START PASSAGE
One of the most critical moments for a search committee, and one of the more perilous for an applicant, is when it gathers information from people who are not on the candidate's list of references.
I am a strong believer in the value of "off-list" references. But I recognize that they raise some sticky issues, so I'm writing here to offer advice about how both search committees and candidates can protect their interests while reducing harm to the interests of the other. Since I am a search consultant, the context of my comments is administrative searches, but I hope these comments will also be helpful to those involved in faculty and other kinds of searches.
From the search committee's perspective. Off-list references are valuable because they can provide a range of candid commentary, not influenced by friendship. Many committee members believe that on-list references will say only positive things. But it is remarkable how often a candidate's own references raise reservations or even red flags. Probably half of the finalists in any search have at least one on-list reference who reveals a candidate's significant limitations as well as strengths. I think it is a moral responsibility of committees and consultants to draw fully upon on-list references before going off the list.
On-list references can be made even more candid and trustworthy. I suspect that written letters of reference are significantly less reliable than phone conversations. If a search committee requests only letters (as is often done in faculty searches), full disclosure and candor seem much less likely than if a committee member or consultant talks by phone or face to face with the person providing the reference. The listener can hear between the lines and can ask follow-up questions about areas of concern or ambiguities.
But even with the most vigorous on-list reference calls, due diligence requires contacting people who may not be on the candidate's list. To hire someone without talking with key colleagues—current and previous supervisors, peers, staff members, senate or union leaders, donors (as appropriate to the position)—is risky, even foolhardy.
Several recent appointments have astonished those of us in hiring circles who knew that the search committees must not have made enough off-list phone calls. The premature end of those candidates' appointments came as no surprise. In addition to the harm that might come to an institution as a result of a bad hire, an Ethicist column in The New York Times in May 2012 pointed out that "hiring the wrong candidate" is also bad "for the better candidate you would have hired had you done your homework."
Search committees often face challenges in approaching off-list references. Many candidates tell the committee that calls to their current employer will harm them. They will become a lame duck or appear disloyal, and so on.
What can a committee do to ease those concerns and act responsibly?
END PASSAGE
START EXERCISE DATA
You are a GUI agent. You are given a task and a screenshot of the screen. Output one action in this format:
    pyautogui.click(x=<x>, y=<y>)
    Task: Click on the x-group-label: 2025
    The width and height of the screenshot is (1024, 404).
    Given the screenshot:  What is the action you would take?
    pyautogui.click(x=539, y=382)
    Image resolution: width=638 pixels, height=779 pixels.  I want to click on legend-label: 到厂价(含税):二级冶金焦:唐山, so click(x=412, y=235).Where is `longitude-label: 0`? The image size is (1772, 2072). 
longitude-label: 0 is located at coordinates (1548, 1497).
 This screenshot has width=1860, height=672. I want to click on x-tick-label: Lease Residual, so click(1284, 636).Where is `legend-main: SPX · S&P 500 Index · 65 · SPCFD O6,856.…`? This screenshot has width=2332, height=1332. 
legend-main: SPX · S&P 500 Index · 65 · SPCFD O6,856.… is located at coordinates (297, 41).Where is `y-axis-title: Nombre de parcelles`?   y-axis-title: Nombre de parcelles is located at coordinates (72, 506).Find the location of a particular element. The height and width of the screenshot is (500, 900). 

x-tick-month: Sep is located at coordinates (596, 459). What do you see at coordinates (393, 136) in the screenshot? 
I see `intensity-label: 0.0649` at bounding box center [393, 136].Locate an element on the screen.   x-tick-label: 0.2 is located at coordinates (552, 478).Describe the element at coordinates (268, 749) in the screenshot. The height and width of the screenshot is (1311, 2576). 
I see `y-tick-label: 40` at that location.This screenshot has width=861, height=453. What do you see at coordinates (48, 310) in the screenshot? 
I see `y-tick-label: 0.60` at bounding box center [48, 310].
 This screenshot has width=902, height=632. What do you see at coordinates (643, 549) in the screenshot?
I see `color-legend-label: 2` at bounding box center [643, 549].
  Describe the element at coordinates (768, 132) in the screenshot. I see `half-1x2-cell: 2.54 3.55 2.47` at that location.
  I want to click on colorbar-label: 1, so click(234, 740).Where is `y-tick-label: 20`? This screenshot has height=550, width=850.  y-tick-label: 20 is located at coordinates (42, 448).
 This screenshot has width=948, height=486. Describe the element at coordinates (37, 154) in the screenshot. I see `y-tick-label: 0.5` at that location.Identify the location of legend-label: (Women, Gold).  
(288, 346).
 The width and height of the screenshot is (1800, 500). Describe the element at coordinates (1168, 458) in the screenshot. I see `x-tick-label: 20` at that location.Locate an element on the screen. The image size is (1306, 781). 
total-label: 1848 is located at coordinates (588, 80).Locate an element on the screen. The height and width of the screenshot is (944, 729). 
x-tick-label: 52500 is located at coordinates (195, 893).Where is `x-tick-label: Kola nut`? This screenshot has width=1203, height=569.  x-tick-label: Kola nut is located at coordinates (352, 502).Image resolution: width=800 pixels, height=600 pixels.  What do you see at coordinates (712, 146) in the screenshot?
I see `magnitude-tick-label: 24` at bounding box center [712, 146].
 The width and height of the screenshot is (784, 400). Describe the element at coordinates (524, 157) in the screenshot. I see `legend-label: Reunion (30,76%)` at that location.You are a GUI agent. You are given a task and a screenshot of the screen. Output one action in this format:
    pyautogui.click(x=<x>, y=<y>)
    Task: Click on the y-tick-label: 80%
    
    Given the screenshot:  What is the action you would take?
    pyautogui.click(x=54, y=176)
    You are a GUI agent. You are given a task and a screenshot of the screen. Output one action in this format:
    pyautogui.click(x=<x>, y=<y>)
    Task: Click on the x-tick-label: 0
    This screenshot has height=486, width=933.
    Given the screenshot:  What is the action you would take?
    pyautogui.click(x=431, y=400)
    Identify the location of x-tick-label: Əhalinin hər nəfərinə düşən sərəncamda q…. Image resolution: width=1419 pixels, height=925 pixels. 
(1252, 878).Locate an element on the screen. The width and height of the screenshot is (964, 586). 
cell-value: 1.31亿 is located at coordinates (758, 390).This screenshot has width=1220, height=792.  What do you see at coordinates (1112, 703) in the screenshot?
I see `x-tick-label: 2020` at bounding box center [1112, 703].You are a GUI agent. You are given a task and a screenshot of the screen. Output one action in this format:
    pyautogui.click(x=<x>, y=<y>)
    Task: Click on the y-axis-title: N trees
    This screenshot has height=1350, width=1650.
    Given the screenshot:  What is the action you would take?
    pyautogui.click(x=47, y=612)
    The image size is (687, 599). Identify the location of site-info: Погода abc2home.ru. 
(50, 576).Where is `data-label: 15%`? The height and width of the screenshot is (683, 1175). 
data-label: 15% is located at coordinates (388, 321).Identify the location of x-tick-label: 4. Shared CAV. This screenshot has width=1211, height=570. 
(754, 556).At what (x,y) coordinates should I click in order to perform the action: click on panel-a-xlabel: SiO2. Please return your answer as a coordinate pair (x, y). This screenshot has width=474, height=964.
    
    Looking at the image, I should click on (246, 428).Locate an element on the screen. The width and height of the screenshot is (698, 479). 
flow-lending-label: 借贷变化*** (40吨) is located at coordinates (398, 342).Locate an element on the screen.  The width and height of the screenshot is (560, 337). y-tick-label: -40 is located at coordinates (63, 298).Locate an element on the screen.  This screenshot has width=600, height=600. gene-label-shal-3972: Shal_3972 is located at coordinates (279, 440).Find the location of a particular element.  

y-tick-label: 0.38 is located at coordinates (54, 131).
END EXERCISE DATA
WORK REQUEST 1 :: In the essay on off-list references, what does the writer suspect is significantly less reliable than phone conversations?
WORK REQUEST 2 :: Can you continue the essay on off-list references in searches from the point where it stops?

EXERCISE RESPONSE 1 :: Written letters of reference.

EXERCISE RESPONSE 2 ::
- Ask the candidate for permission before making any reference calls—both for people specifically listed as references, and then later to get the applicant's general agreement that the committee or consultant may call anyone, with names unspecified. Place the calls carefully, and request confidentiality.
- Committees should contact off-list references for only a small number of serious finalists, or for candidates whose public interviews have already ended their confidentiality.
- In an extreme case, in which confidence in a candidate's strengths is high, or when committee members are persuaded that the candidate will withdraw if off-list calls are required, a committee might make those calls only to confirm information before extending an offer of appointment.
- Try to control the content of these conversations, so they seem less like an investigation and more like a balanced series of questions seeking information about a candidate's strengths and weaknesses. Even if you are most interested in whether the candidate respects shared governance, for example, you should ask about a broader range of topics. Doing so can actually turn out to be equally revealing.
From the candidate's perspective. Remember that you can't always control a committee's decision to go off list. As soon as your name has been announced (or leaked), the free-for-all begins. Anticipate that, and be prepared for it. Don't accept an invitation to an open (i.e., nonconfidential) interview if you can't handle the risk that there will be calls to your campus to ask about you, including calls from the student newspaper. But as long as candidates' names are held only within the search committee, no off-list calls (or on-list calls, for that matter) should be made without your permission.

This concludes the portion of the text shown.